Because the difference-maker may ultimately be B-L-O-C-K.
“We all have to block and know our assignments whether we fit into the A gap, B gap or C. We have to know our role as a blocking back,” says junior Jaylen Walton, who gets no pass on blocking just because he’s 5-foot-8 and 166 pounds.
Walton and I’Tavius Mathers were productive last year as sophomores and therefore have an experience edge that will likely lead to them getting the first snaps this season.
That advantage hasn’t allowed them to coast through camp, however.
Ole Miss coach Hugh Freeze has named no starter at tailback and a talented group of six players – many with similar skill sets – has pushed one another through the competition.
Attrition only removed Jeff Scott from the 2013 group, and Scott was less a factor by the end of the season.
Mathers and Walton as a tailback duo combined for 1,086 yards and nine touchdowns, likely All-SEC numbers had they come from one player.
Mathers led the team with 563 rushing yards, and Walton tied with Bo Wallace for the team lead in rushing touchdowns with six.
The Rebels rushed for 190 yards a game last year but were sketchy in short yardage. They were 10th in the SEC in third-down conversions, ninth in fourth-down conversions.
That’s where Akeem Judd is expected to help. At 6-0 and 220, he’s got 22 pounds on Mark Dodson, who also played last year as a freshman, and 30 pounds on Mathers.
“Out of all of us, Akeem is the bruiser, the hard-nosed runner,” Walton said.
That distinction will likely get Judd an early opportunity, but the number of reps for a running back may be directly proportional to his blocking ability.
“I think picking up the blitz will be the No. 1 thing. Can you stand your ground and know the blitz package?” Dodson said.
With Scott, Mathers and Walton ahead of him, Dodson (5-10, 198) played last year but not much.

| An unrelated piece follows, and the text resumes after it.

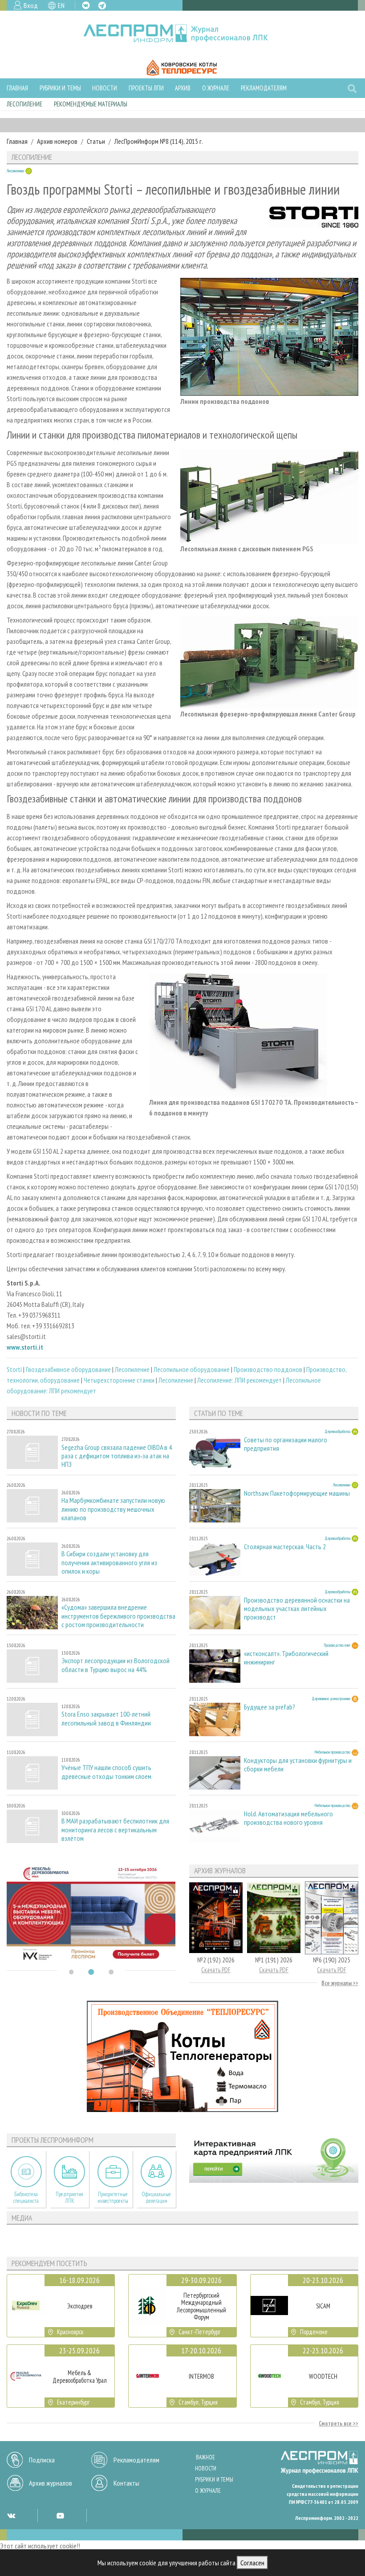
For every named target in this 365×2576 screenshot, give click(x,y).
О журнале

He expects a bigger role this season because of the work he’s putting in now.
While Judd’s size and power set him apart, Dodson is hoping his study habits will be his advantage.

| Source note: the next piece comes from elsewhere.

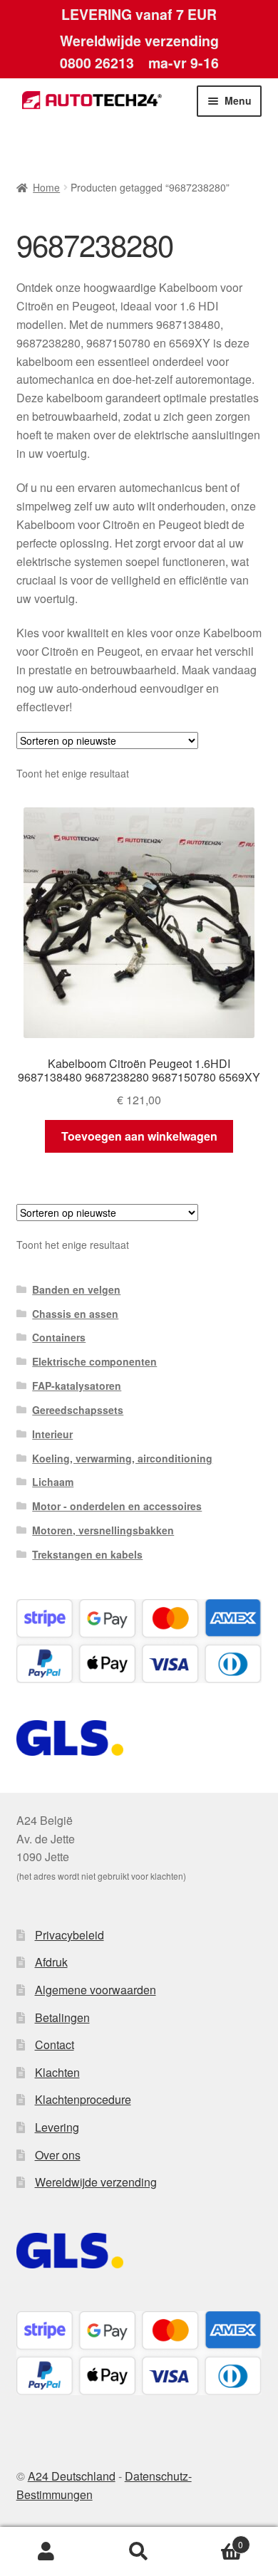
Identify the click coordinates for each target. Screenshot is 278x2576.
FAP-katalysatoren (76, 1385)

“I study a lot. I study different fronts and what my offensive line does, whose got who and where to be at certain times,” he said. “I study the different types of blitzes so when (coach Derrick Nix) asks a question I don’t have to tell him a number that’s coming. I can tell him, ‘Oh, it’s a field corner or a boundary corner.’ Things like that.”
Eugene Brazley, who compares with Walton in his shiftiness, and Jordan Wilkins, a smaller version of Judd, are also competing for playing time. Both are redshirt freshmen.
There are a lot of backs with a lot to offer.
Make it happen
Because of that depth their roles as individuals may eventually depend more on what they do without the ball than with it.
“We feel like it’s going to be one of the deepest backfields in a while to hit the university,” Dodson said. “We know that when we’re in there we’ve got to make something happen because there’s another man that’s got the same talent as us. We’re all just out there doing what we can and trying to take advantage of every opportunity.”